15. FIFTEEN
FIFTEEN
" T eagan? Teagan, are you in there? Open the door!"
I recognize the voice. My sister, Blakely, pounds on the door of my hotel room as I force my eyes open. Sunlight streams through the window, hot against my cheek, and I roll over to escape it. I feel sick…really sick.
Then, I remember last night, and my heart stops.
Fuck…oh, fuck.
I'm back in my own room, and I'm alone. They left me. They left me again, and I…why would he do that?
Or worse…I imagined everything. The roof, the hotel room, Luca, Declan, the bathtub…
But it was so real—so real I can smell Luca on my skin even now. I remember the way Declan's scar felt against the palm of my hand and smelling smoke on him when he carried me over to the bed and laid me down beside Luca. How could I make up something like that?
"Teagan? Come on, open the door!"
I sit up far too quickly, my stomach threatening to empty its contents, and look down at my body.
I'm still in Luca's shirt. I reach under the soft material, searching for the heart etched into my chest.
It's there. That means it was real. But if it was real, then why—
"I'm calling the front desk to have someone open this door if you don't do it now!"
"Just a second!" My voice comes out raspy, my throat like sandpaper.
I drag myself out of bed and over to the door.
"Hey," I say when I pull it open.
"You missed brunch. Did you forget we had reservations?" she asks. "I called the room like ten times, and..." She pauses, taking in my appearance. "I thought you went to bed early—you look like shit."

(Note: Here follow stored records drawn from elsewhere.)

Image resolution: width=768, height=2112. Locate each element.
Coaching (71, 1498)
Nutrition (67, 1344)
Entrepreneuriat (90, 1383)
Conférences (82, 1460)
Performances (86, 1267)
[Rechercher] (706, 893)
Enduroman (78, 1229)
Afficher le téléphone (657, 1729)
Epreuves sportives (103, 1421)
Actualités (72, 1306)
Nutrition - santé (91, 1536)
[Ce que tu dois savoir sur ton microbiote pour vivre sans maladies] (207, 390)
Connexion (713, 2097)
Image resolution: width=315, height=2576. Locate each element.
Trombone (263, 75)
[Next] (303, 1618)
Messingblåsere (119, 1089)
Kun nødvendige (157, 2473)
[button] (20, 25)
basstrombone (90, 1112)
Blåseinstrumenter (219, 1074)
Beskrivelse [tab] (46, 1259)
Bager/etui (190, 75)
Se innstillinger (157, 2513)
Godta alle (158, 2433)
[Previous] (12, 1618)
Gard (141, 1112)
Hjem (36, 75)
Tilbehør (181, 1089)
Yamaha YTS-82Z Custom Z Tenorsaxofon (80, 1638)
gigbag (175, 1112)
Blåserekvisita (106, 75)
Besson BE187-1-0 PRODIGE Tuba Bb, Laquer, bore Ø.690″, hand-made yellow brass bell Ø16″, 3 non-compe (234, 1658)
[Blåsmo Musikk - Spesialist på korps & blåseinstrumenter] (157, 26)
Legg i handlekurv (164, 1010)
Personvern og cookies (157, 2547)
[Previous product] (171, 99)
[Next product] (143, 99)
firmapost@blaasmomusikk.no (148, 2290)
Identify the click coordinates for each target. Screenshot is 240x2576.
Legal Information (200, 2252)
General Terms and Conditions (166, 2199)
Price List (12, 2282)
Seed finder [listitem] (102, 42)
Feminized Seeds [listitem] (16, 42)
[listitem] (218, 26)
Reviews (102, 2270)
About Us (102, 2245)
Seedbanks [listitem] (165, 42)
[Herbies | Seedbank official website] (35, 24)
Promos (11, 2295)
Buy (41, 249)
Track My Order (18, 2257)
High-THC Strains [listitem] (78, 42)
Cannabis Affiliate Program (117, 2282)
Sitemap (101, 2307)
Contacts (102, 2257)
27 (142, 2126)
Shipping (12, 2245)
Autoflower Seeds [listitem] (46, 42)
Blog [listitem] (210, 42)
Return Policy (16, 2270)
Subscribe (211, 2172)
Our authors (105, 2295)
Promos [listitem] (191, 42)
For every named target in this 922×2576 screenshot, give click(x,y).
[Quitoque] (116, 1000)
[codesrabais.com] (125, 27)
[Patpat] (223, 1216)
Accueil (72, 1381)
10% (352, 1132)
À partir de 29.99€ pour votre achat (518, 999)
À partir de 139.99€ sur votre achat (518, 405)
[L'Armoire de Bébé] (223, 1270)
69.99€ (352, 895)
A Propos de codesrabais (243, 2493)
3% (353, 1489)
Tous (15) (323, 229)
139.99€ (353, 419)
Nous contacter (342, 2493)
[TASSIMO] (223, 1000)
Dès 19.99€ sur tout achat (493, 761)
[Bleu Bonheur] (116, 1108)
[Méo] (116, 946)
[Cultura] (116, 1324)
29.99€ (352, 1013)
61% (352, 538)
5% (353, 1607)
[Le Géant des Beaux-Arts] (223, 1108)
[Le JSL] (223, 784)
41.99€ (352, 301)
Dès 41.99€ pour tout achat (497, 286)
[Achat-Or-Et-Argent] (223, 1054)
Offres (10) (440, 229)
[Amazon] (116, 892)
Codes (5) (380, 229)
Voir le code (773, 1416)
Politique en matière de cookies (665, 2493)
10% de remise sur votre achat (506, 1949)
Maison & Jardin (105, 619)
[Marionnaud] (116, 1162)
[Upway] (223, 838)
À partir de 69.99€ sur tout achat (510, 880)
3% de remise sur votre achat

"I didn't hear it," I tell her. "I'm sorry. I feel like shit. I think I ate some…bad sushi or something. I was up all night vomiting."
"You look like it," she says. She looks me over, likely considering whether or not to be angry. "Well, we have a cabana by the pool. We're headed down now. Come and join us when you're feeling better."
"I'll try," I tell her. "I think I'm going to go lie back down."
"Well, don't forget the show at six," she says.
"I won't. Hopefully, I'll feel better by then."
"Yeah, hopefully," she says. "If you're not going to be there, you need to let me know." She adjusts her beach bag and turns away from me.
"Okay," I say as she walks away.
She pauses, turning back to add, "You should call the restaurant. That's supposed to be a nice place; that's not okay."
"I'll consider that," I tell her.
I close the door and go back to panicking, running through last night's events in my mind.
It was Declan. He put something in my water, and then he must have put me back in here.
And then, he left me… again. I run to the bathroom and throw up, then lean against the side of the tub until the room stops spinning. Once it does, I pull myself up, splash water on my face, drink water from a glass beside the sink, and then return to the bedroom. I dig through my suitcase until I find some underwear and a pair of shorts and pull them on. Then, I grab my key and rush down the hallway to the elevator.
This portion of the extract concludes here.